▸ **Work to be completed**:
Excluding pictures, retype the line with "You are a computer-use agent." and each line that follows it to the end of the data below, word for word.

▸ **Exercise materials**:
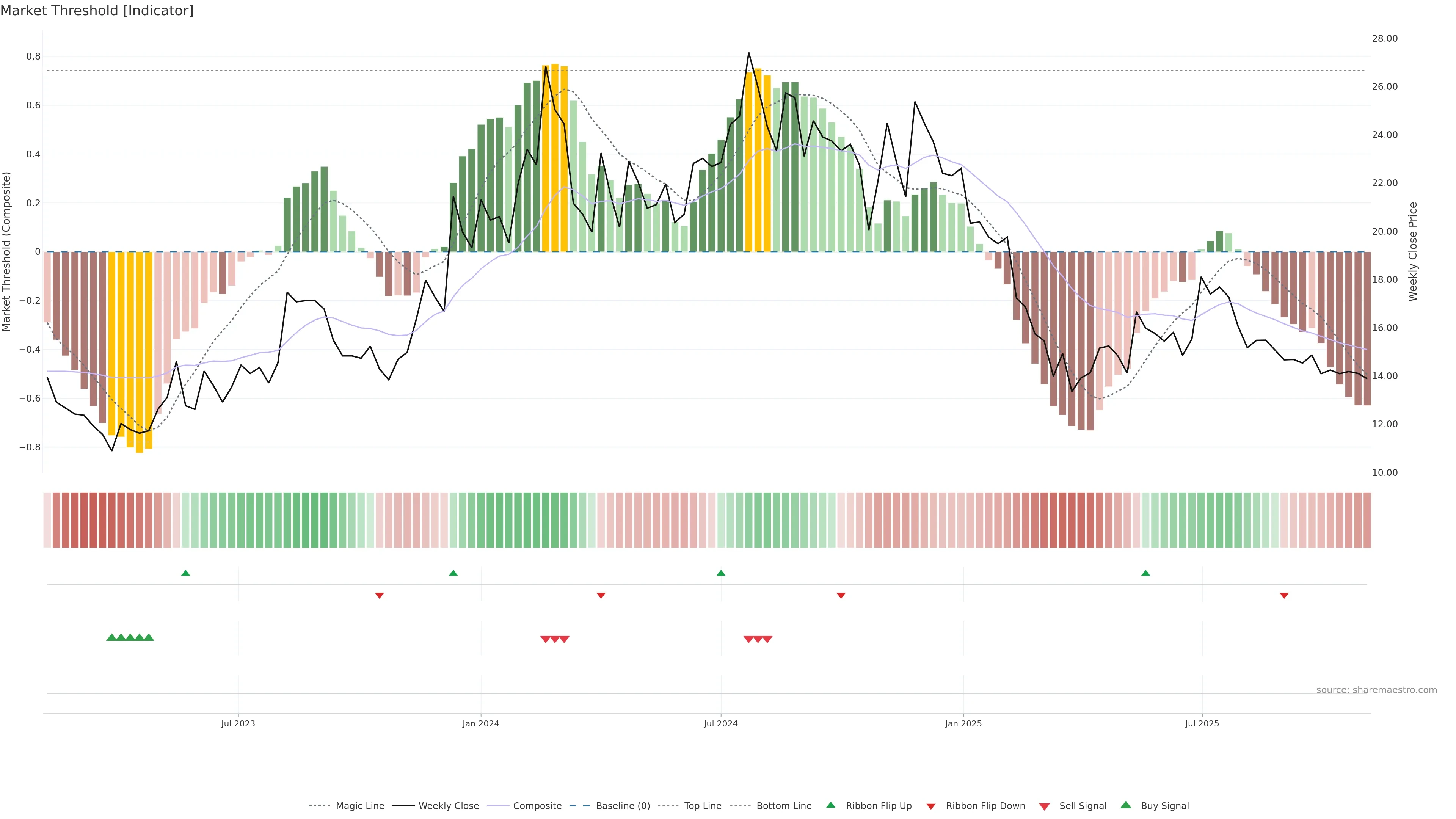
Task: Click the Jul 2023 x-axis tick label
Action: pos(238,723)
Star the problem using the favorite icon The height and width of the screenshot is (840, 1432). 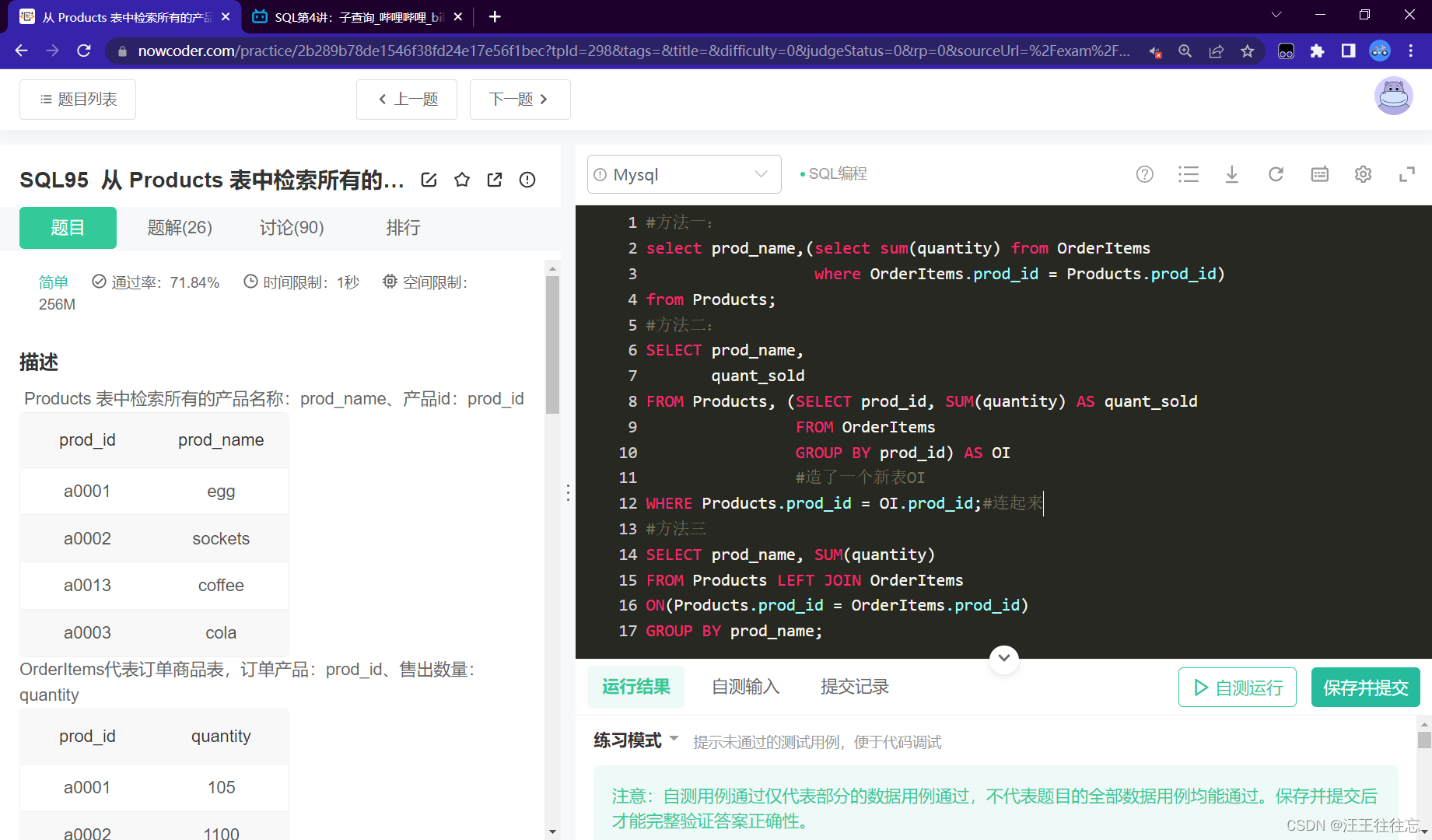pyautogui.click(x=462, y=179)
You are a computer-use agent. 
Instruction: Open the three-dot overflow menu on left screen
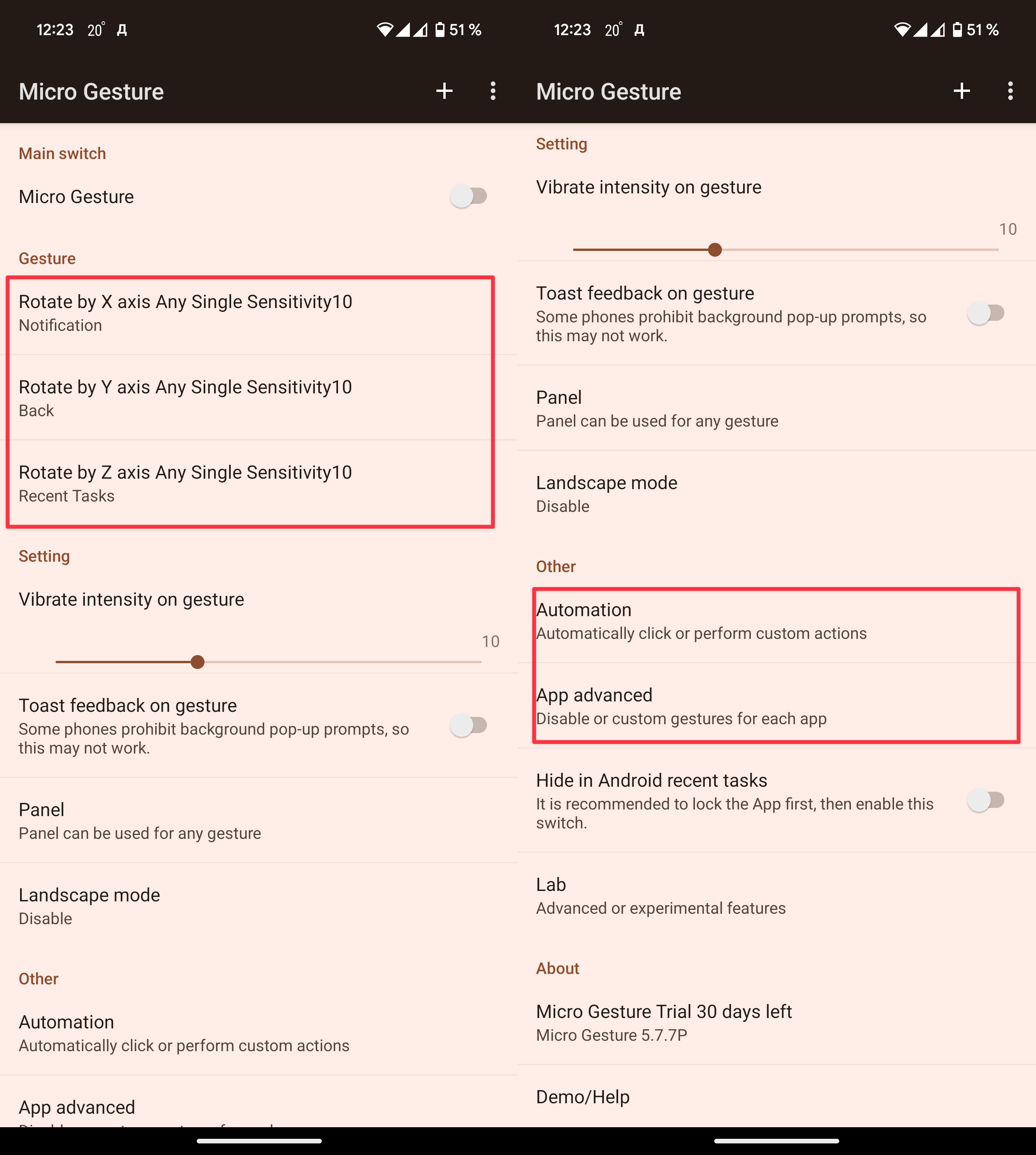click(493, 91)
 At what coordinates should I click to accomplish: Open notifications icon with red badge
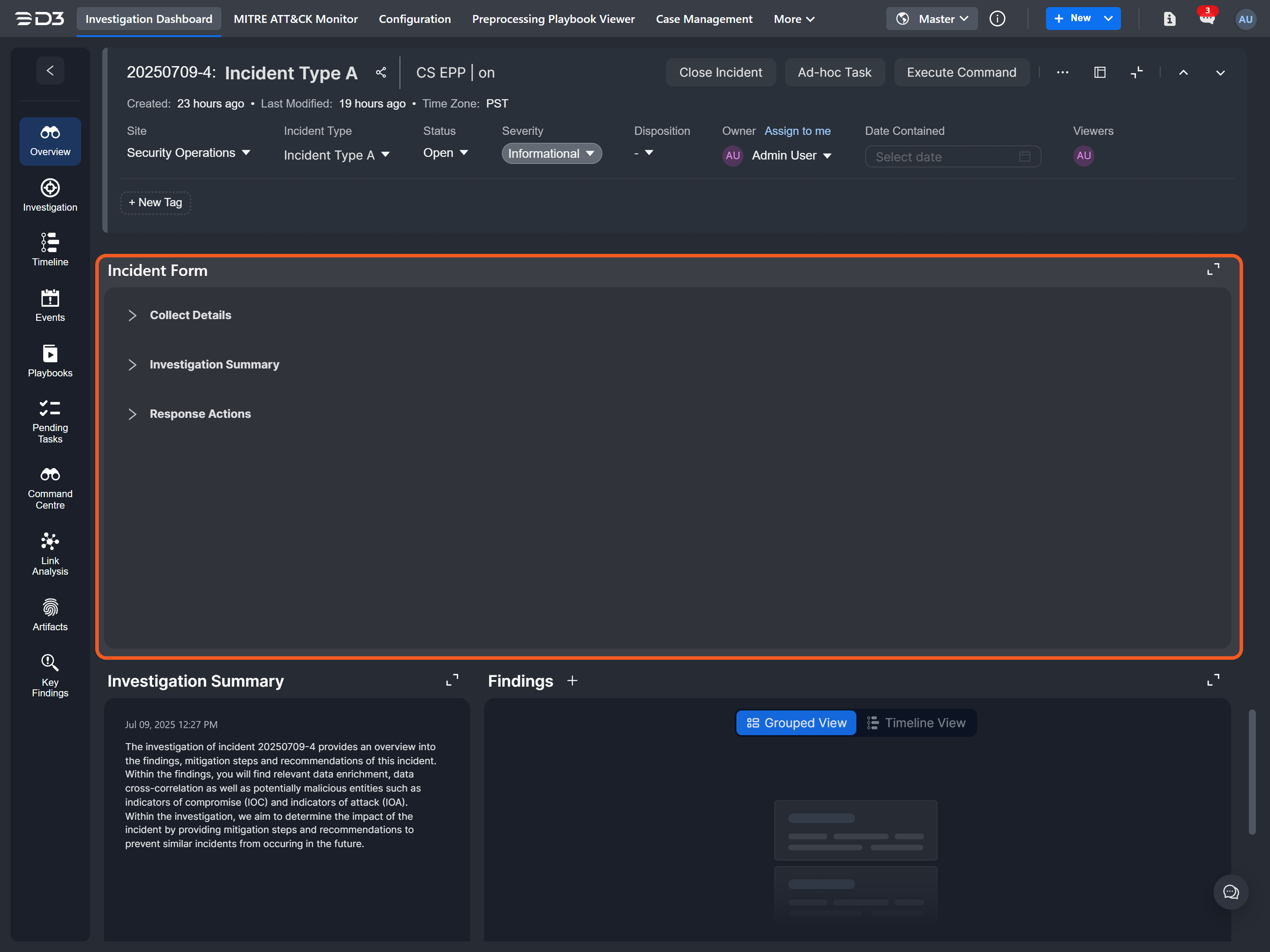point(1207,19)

▸ **Exercise response**:
You are a computer-use agent. 
Instruction: Open the three-dot overflow menu on left screen
click(493, 91)
 At what coordinates should I click to accomplish: Open notifications icon with red badge
point(1207,19)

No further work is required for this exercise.